Było wielce deszczowo, błotnie, zimno. Cierpieli w równym stopniu zwycięzcy, jak i ci przyjeżdżający na dalszych miejsach. Nie wszyscy zdołali dojechać do mety. Klocki hamulcowe zużywały się nadmiernie szybko.
Do mokrych, błotnych Skoków przyjechało prawie 250 osób, co czyni ten maraton MTB, w takich właśnie warunkach, rekordowy pod względem frekwencji. Wszyscy startujący zasłużyli na słowa pochwały za dzielność, odporność na zimno.
Na trasie Mega (42 km) triumfował jeszcze 17-latek Miłosz Zwierski. Reprezentant UKS Sportowiec Piła jechał po swe zwycięstwo 2 godziny 3 minuty 41 sekund. Wyprzedził on o 3 minuty 10 sekund drugiego na mecie Wojciecha Czajkę z Poznania. Trzeci był Miłosz Czechowicz, czwarty Rafał Łukawski, piąty Mateusz Piechocki, szósty Marcin Burchacki.
Na dłuższym z dystansów ścigały się trzy panie. Wygrała Anna Mądra-Bielewicz przed Anną Borowicz i Joanną Szaroletą (debiut w maratonie MTB i to na trasie Mega).

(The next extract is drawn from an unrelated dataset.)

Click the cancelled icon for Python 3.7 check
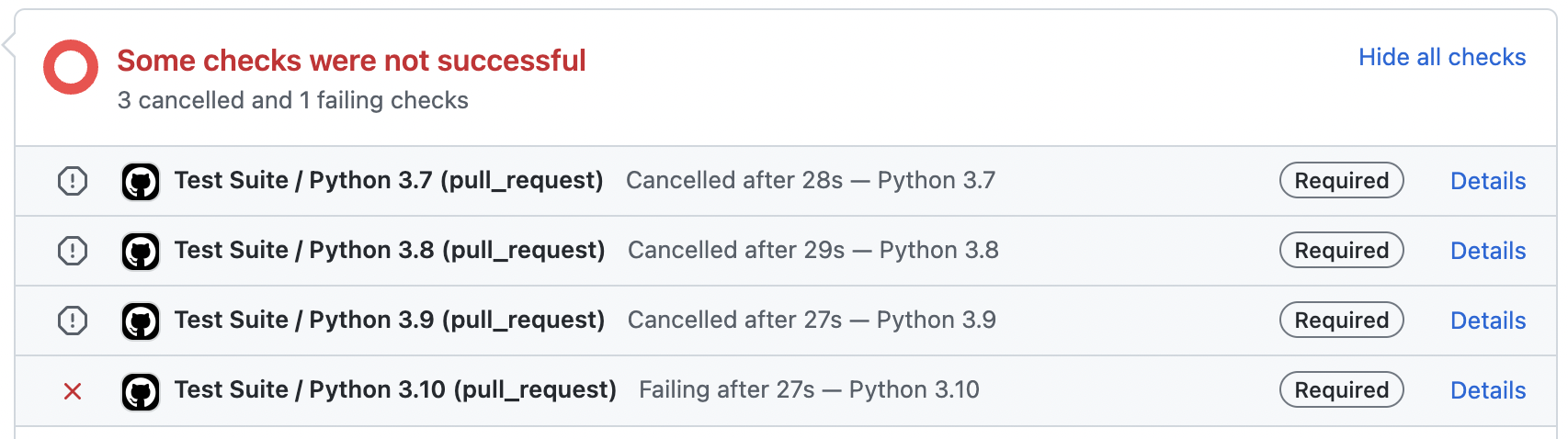Screen dimensions: 1568x439 pyautogui.click(x=73, y=181)
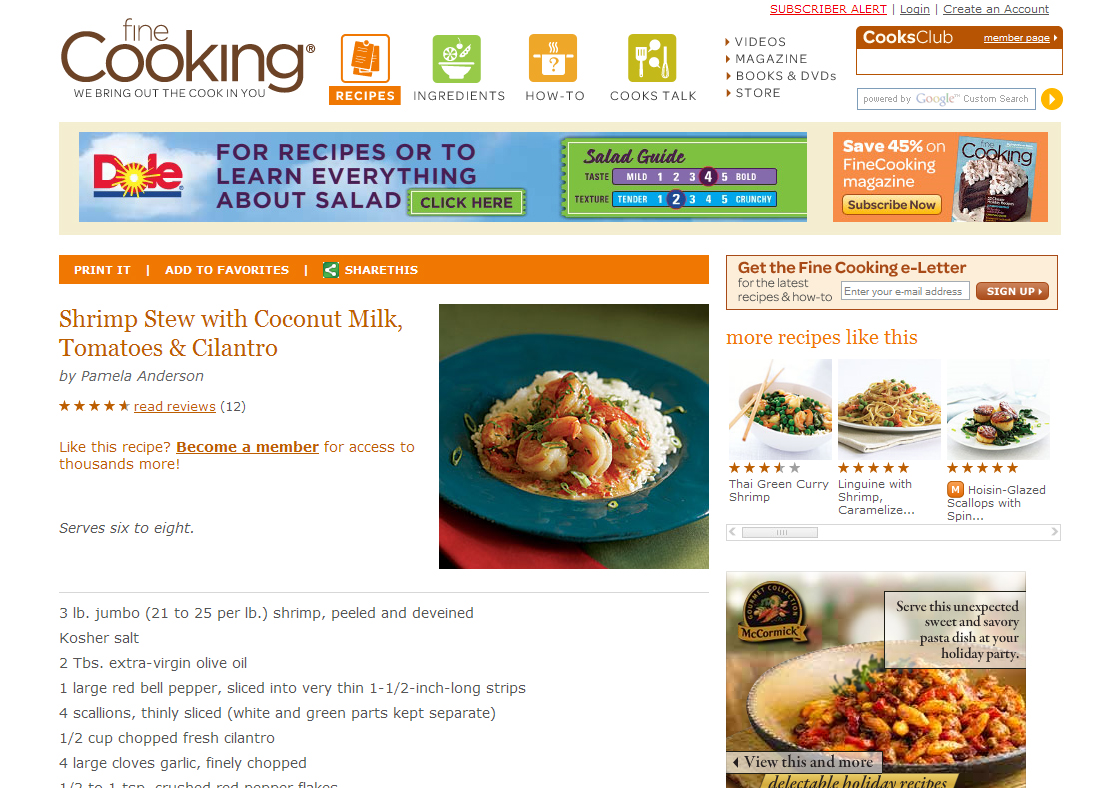Open the Cooks Talk utensils icon
Image resolution: width=1106 pixels, height=788 pixels.
click(652, 59)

Trasę Mini (27 km) najszybciej pokonał znany i utytułowany Maksymilian Bieniasz. Pedałował na fat bike'u zwycięsko, choć cały czas jak cień podążał za nim Filip Kaczanowski. Róźnica między tymi dwoma zawodnikami wyniosła na końcowej kresce 21 sekund. Trzeci był Bartosz Jędrzejczak.
Wśród pań na Mini wygrała Sylwia Szpulewska-Larek przed Anną Wysokińską i Jagodą Szabelską.
Najlepsze panie i najlepszych mężczyn honorowała Karolina Stefaniak z Urzędu Miejskiego w Skokach, natomiast startujących wyprawiał w drogę burmistrz miasta Tadeusz Kłos w asyście sekretarz UM Blanki Gaździak.
Następny Bike Cross Maraton Gogol MTB 2019 już za dwa tygodnie, 27 maja, w Wyrzysku.